Email rkooner@stvincents.com.au or call 02 8382 6980 for a confidential appointment.

Active surveillance is a very reasonable option for appropriate patients to take, it’s being increasingly used now. 

We know some prostate cancers are never going to cause a patient a problem and those prostate cancers are the ones should be monitored. 

The advantages of active surveillance include the patient maintains their quality of life, they avoid complications of treatment such as surgery and radiotherapy. 

The disadvantage is that there is a small chance that the disease may progress going outside the confines of the prostate. 

There is also potential for increased anxiety for patients. 

Some patients find this very difficult to watch their cancer and also the other potential disadvantage is that there can be increased scarring with repeated biopsies making a subsequent nerve preserving procedure more difficult.

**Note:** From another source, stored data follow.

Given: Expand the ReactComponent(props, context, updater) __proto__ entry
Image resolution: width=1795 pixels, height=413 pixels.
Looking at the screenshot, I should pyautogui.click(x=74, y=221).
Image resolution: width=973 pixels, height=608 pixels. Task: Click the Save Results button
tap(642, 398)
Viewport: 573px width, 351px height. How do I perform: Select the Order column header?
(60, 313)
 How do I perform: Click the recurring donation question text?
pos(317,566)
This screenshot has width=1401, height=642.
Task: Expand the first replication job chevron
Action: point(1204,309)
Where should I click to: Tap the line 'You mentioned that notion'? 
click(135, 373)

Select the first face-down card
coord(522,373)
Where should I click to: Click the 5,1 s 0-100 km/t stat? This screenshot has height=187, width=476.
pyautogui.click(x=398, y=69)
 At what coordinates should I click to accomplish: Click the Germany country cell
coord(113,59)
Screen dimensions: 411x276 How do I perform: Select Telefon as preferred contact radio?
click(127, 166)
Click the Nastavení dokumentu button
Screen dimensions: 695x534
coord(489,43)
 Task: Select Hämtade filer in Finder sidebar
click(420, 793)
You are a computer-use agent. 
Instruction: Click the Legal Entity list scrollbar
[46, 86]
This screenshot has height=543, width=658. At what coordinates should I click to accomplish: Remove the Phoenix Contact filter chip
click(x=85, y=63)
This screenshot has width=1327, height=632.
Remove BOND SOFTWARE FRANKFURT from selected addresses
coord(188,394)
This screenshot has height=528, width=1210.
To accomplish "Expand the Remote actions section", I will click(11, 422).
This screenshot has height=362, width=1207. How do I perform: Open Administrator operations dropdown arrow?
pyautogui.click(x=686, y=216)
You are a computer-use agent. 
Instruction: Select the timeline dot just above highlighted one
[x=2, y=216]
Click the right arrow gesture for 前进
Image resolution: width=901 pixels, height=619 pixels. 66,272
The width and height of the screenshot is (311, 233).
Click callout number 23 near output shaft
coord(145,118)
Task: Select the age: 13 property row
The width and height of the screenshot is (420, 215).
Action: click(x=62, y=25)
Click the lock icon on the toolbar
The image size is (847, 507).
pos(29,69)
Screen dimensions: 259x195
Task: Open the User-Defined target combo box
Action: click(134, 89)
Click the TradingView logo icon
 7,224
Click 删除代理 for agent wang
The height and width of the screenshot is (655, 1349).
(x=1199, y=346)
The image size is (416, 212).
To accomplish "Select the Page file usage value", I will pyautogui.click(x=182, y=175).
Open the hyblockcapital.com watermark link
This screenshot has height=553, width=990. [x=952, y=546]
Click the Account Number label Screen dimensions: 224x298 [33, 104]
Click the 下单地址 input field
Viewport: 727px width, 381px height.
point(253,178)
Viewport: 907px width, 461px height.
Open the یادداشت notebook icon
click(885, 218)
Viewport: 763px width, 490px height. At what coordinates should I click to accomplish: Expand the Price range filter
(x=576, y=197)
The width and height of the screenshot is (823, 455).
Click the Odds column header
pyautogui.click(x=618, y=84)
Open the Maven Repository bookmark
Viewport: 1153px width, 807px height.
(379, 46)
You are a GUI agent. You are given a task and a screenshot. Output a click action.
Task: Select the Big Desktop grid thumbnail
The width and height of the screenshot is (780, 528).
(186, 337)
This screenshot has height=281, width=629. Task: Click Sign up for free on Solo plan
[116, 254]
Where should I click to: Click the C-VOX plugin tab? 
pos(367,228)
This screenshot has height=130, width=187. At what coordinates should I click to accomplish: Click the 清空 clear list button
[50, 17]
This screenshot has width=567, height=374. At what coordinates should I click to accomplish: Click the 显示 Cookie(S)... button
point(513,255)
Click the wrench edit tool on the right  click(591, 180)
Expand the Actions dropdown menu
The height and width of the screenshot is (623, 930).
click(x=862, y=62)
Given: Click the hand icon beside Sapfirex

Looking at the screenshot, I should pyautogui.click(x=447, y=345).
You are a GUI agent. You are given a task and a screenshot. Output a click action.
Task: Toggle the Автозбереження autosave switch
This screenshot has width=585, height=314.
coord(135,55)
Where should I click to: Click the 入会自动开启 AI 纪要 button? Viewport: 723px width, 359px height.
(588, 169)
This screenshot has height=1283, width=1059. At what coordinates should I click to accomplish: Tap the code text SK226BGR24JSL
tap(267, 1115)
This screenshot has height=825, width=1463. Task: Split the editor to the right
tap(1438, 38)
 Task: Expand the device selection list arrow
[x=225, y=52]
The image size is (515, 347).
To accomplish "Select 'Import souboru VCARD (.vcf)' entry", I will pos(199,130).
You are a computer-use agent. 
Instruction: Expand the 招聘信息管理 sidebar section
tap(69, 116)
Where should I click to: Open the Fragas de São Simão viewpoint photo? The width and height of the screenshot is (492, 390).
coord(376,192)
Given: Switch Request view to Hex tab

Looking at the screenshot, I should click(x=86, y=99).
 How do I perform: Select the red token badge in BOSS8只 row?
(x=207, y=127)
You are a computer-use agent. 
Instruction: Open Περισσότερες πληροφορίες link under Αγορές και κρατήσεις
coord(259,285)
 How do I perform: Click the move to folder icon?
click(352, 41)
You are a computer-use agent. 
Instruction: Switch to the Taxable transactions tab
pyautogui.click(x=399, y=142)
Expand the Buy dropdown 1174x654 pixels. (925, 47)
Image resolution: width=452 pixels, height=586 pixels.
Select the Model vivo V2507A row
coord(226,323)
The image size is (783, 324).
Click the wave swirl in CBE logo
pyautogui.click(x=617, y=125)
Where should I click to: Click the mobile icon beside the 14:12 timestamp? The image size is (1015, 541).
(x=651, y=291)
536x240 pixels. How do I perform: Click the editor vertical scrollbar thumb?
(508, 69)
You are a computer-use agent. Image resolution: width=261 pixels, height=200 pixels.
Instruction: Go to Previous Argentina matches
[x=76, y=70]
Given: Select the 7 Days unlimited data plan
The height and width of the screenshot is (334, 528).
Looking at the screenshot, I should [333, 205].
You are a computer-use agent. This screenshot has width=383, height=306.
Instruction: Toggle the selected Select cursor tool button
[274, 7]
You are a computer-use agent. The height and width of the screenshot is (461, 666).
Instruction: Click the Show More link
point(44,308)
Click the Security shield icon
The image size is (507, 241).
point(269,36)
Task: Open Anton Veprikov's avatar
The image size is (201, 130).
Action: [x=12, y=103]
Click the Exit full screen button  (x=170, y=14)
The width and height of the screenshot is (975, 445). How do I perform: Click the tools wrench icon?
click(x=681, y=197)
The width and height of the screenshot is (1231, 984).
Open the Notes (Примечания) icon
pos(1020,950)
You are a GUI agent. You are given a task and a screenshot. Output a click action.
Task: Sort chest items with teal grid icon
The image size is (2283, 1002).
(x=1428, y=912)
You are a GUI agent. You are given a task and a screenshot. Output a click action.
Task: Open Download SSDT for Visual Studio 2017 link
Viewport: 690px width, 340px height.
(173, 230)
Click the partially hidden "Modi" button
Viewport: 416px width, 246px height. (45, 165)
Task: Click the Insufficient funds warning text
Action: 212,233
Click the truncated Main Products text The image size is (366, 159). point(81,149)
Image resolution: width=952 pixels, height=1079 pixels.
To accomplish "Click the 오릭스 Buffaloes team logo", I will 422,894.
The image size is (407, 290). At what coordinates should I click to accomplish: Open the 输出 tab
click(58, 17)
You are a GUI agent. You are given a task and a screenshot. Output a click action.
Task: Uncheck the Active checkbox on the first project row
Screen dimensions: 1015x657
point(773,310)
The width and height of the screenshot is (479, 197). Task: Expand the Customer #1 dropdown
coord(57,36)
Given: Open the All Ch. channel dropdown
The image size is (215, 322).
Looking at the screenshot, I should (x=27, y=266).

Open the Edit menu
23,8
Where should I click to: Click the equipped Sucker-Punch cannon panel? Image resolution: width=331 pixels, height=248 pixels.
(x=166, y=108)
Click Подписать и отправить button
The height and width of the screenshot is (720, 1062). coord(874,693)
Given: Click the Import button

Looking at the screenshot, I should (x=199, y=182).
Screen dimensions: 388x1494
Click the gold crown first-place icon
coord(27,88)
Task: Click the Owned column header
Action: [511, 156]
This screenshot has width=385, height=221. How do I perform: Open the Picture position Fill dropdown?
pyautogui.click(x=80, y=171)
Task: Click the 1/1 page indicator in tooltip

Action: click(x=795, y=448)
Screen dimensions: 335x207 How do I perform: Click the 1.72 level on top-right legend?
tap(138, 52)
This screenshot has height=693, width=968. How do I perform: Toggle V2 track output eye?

The studies have shown that up to 30 to 40% of patients on active surveillance end up having treatment within five years either because of disease progression, PSA elevation or anxiety issues. 
The ideal patient for active surveillance should have a PSA of less than 10, a Gleeson of 6 or below, less than three cores of their prostate biopsies positive and no significant PSA velocity. 

Ideally older men are very well suited to this option and perhaps young men who want to maintain their quality of life. 

It is very important however to be continued to be monitored.

We monitor patients by doing a PSA every three months and a biopsy again at one year and perhaps every one to two years after. 

There’s also an evolving role of the use of MRI in this situation. 

So active surveillance is an option that I discuss with all my patients and a large percentage of them do choose active surveillance and we monitor them very carefully. 

If the disease progresses we can always intervene and treat the patient. 

It’s not what is normally known as wait and watch, which is just leaving the cancer alone, it’s active surveillance with intervention when required.